Extracted records
#####

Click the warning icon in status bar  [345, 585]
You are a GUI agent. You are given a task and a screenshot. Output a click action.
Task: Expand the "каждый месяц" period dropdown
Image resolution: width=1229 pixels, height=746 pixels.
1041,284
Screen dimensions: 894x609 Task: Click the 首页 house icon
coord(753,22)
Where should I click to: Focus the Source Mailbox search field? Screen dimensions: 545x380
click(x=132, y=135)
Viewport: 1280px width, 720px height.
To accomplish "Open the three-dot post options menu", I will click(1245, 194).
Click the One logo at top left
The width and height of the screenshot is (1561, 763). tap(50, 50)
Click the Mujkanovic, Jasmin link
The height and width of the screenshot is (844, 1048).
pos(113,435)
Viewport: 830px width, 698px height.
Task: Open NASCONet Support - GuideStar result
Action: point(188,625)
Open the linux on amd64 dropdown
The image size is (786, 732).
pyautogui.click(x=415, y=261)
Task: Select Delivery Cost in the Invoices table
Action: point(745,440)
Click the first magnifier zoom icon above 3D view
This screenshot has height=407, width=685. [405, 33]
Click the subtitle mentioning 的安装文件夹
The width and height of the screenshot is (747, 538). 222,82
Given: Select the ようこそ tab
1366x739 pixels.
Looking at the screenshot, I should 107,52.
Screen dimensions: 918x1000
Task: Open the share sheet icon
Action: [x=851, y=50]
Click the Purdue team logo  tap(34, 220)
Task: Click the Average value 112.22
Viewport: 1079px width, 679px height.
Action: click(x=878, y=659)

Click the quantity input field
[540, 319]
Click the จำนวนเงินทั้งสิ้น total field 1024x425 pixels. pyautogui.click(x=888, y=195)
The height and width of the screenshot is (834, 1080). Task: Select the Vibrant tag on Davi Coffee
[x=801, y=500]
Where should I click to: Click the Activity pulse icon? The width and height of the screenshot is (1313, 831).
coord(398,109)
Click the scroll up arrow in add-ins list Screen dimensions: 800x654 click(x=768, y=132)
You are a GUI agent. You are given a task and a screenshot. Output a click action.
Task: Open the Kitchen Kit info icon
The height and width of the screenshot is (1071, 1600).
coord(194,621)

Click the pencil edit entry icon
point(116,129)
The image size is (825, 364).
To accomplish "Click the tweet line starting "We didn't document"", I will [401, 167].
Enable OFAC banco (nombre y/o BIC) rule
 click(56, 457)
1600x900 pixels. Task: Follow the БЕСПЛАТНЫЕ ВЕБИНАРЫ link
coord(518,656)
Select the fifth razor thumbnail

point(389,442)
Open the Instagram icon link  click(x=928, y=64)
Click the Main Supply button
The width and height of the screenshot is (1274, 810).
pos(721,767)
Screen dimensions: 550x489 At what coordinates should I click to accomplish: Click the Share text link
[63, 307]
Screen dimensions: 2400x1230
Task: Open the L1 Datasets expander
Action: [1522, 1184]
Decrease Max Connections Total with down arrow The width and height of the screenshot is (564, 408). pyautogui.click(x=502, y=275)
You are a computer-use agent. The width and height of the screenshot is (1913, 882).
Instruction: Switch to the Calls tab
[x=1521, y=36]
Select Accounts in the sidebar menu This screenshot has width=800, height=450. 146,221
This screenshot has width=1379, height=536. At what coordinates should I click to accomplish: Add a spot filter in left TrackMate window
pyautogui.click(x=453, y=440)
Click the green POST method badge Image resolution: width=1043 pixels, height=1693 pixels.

#####

WHAT TO WORK ON
Print every record above once more, exactly as written.

RESULT FOR THIS TASK
Click the warning icon in status bar  [345, 585]
You are a GUI agent. You are given a task and a screenshot. Output a click action.
Task: Expand the "каждый месяц" period dropdown
Image resolution: width=1229 pixels, height=746 pixels.
1041,284
Screen dimensions: 894x609 Task: Click the 首页 house icon
coord(753,22)
Where should I click to: Focus the Source Mailbox search field? Screen dimensions: 545x380
click(x=132, y=135)
Viewport: 1280px width, 720px height.
To accomplish "Open the three-dot post options menu", I will click(1245, 194).
Click the One logo at top left
The width and height of the screenshot is (1561, 763). tap(50, 50)
Click the Mujkanovic, Jasmin link
The height and width of the screenshot is (844, 1048).
pos(113,435)
Viewport: 830px width, 698px height.
Task: Open NASCONet Support - GuideStar result
Action: point(188,625)
Open the linux on amd64 dropdown
The image size is (786, 732).
pyautogui.click(x=415, y=261)
Task: Select Delivery Cost in the Invoices table
Action: point(745,440)
Click the first magnifier zoom icon above 3D view
This screenshot has height=407, width=685. [405, 33]
Click the subtitle mentioning 的安装文件夹
The width and height of the screenshot is (747, 538). 222,82
Given: Select the ようこそ tab
1366x739 pixels.
Looking at the screenshot, I should 107,52.
Screen dimensions: 918x1000
Task: Open the share sheet icon
Action: [x=851, y=50]
Click the Purdue team logo  tap(34, 220)
Task: Click the Average value 112.22
Viewport: 1079px width, 679px height.
Action: click(x=878, y=659)

Click the quantity input field
[540, 319]
Click the จำนวนเงินทั้งสิ้น total field 1024x425 pixels. pyautogui.click(x=888, y=195)
The height and width of the screenshot is (834, 1080). Task: Select the Vibrant tag on Davi Coffee
[x=801, y=500]
Where should I click to: Click the Activity pulse icon? The width and height of the screenshot is (1313, 831).
coord(398,109)
Click the scroll up arrow in add-ins list Screen dimensions: 800x654 click(x=768, y=132)
You are a GUI agent. You are given a task and a screenshot. Output a click action.
Task: Open the Kitchen Kit info icon
The height and width of the screenshot is (1071, 1600).
coord(194,621)

Click the pencil edit entry icon
point(116,129)
The image size is (825, 364).
To accomplish "Click the tweet line starting "We didn't document"", I will [401, 167].
Enable OFAC banco (nombre y/o BIC) rule
 click(56, 457)
1600x900 pixels. Task: Follow the БЕСПЛАТНЫЕ ВЕБИНАРЫ link
coord(518,656)
Select the fifth razor thumbnail

point(389,442)
Open the Instagram icon link  click(x=928, y=64)
Click the Main Supply button
The width and height of the screenshot is (1274, 810).
pos(721,767)
Screen dimensions: 550x489 At what coordinates should I click to accomplish: Click the Share text link
[63, 307]
Screen dimensions: 2400x1230
Task: Open the L1 Datasets expander
Action: [1522, 1184]
Decrease Max Connections Total with down arrow The width and height of the screenshot is (564, 408). pyautogui.click(x=502, y=275)
You are a computer-use agent. The width and height of the screenshot is (1913, 882).
Instruction: Switch to the Calls tab
[x=1521, y=36]
Select Accounts in the sidebar menu This screenshot has width=800, height=450. 146,221
This screenshot has width=1379, height=536. At what coordinates should I click to accomplish: Add a spot filter in left TrackMate window
pyautogui.click(x=453, y=440)
Click the green POST method badge Image resolution: width=1043 pixels, height=1693 pixels.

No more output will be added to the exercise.